◆ **Work required**
Rewrite the stretch of material that opens with the line containing "How do I perform: Click the Harry" and closes with the line containing "click(x=596, y=686)", replacing "tab" with "panel" and leaving everything else as it is.

═══ Dataset ═══

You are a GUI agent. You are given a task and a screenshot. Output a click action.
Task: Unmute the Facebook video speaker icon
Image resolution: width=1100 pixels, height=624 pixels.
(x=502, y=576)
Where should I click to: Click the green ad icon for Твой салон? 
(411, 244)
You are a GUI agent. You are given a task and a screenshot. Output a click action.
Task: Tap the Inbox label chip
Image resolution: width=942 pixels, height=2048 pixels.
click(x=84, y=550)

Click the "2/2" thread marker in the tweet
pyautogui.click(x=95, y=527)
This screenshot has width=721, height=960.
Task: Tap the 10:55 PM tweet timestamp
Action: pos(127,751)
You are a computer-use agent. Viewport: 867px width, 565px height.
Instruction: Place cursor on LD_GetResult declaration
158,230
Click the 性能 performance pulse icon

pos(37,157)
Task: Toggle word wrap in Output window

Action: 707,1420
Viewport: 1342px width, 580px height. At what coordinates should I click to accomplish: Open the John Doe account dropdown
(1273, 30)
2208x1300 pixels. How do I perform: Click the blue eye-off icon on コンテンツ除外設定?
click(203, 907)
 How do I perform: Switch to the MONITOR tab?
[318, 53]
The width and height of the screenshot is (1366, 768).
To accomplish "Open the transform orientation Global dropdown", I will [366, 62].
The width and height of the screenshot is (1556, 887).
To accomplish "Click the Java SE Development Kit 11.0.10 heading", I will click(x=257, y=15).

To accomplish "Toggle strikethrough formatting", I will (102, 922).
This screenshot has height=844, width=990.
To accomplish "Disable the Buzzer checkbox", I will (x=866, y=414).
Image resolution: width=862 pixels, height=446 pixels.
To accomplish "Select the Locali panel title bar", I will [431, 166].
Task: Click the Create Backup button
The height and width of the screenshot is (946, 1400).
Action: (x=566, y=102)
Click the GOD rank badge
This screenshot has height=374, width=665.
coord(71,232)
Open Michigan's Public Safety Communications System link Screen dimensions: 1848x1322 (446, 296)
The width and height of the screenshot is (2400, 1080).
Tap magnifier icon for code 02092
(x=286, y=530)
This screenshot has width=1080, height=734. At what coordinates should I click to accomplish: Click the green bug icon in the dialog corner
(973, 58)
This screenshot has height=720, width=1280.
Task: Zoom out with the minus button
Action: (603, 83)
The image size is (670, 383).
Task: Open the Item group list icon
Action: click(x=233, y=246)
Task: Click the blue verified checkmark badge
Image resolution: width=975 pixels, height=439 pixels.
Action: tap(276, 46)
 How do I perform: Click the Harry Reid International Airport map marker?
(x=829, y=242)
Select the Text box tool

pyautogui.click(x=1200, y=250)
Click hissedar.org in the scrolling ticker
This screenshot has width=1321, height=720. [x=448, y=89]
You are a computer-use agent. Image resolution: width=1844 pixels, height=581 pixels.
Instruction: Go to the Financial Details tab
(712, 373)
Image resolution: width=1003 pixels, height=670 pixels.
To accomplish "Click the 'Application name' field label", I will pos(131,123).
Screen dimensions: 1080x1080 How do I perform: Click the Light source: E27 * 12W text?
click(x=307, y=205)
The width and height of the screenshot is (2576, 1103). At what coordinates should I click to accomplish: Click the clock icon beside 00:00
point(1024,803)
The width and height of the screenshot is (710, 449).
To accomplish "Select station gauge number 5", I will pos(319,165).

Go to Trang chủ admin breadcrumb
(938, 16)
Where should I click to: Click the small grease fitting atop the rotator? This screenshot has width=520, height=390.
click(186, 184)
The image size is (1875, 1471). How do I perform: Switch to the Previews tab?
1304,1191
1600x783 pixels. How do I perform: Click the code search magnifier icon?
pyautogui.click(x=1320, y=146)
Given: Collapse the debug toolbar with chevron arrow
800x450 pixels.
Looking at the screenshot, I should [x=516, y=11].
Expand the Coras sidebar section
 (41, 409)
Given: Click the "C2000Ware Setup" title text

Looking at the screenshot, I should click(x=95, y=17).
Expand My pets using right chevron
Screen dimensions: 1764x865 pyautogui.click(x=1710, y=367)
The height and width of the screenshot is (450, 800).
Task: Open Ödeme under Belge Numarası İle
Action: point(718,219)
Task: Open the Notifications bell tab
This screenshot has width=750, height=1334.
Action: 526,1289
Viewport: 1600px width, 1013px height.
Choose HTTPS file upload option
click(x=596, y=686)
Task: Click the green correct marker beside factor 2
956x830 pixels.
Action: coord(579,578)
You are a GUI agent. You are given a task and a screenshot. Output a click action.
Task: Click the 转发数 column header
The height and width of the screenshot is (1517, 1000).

═══

◆ **Solved exercise**
 How do I perform: Click the Harry Reid International Airport map marker?
(x=829, y=242)
Select the Text box tool

pyautogui.click(x=1200, y=250)
Click hissedar.org in the scrolling ticker
This screenshot has width=1321, height=720. [x=448, y=89]
You are a computer-use agent. Image resolution: width=1844 pixels, height=581 pixels.
Instruction: Go to the Financial Details panel
(712, 373)
Image resolution: width=1003 pixels, height=670 pixels.
To accomplish "Click the 'Application name' field label", I will pos(131,123).
Screen dimensions: 1080x1080 How do I perform: Click the Light source: E27 * 12W text?
click(x=307, y=205)
The width and height of the screenshot is (2576, 1103). At what coordinates should I click to accomplish: Click the clock icon beside 00:00
point(1024,803)
The width and height of the screenshot is (710, 449).
To accomplish "Select station gauge number 5", I will pos(319,165).

Go to Trang chủ admin breadcrumb
(938, 16)
Where should I click to: Click the small grease fitting atop the rotator? This screenshot has width=520, height=390.
click(186, 184)
The image size is (1875, 1471). How do I perform: Switch to the Previews panel?
1304,1191
1600x783 pixels. How do I perform: Click the code search magnifier icon?
pyautogui.click(x=1320, y=146)
Given: Collapse the debug toolbar with chevron arrow
800x450 pixels.
Looking at the screenshot, I should [x=516, y=11].
Expand the Coras sidebar section
 (41, 409)
Given: Click the "C2000Ware Setup" title text

Looking at the screenshot, I should click(x=95, y=17).
Expand My pets using right chevron
Screen dimensions: 1764x865 pyautogui.click(x=1710, y=367)
The height and width of the screenshot is (450, 800).
Task: Open Ödeme under Belge Numarası İle
Action: point(718,219)
Task: Open the Notifications bell panel
This screenshot has width=750, height=1334.
Action: 526,1289
Viewport: 1600px width, 1013px height.
Choose HTTPS file upload option
click(x=596, y=686)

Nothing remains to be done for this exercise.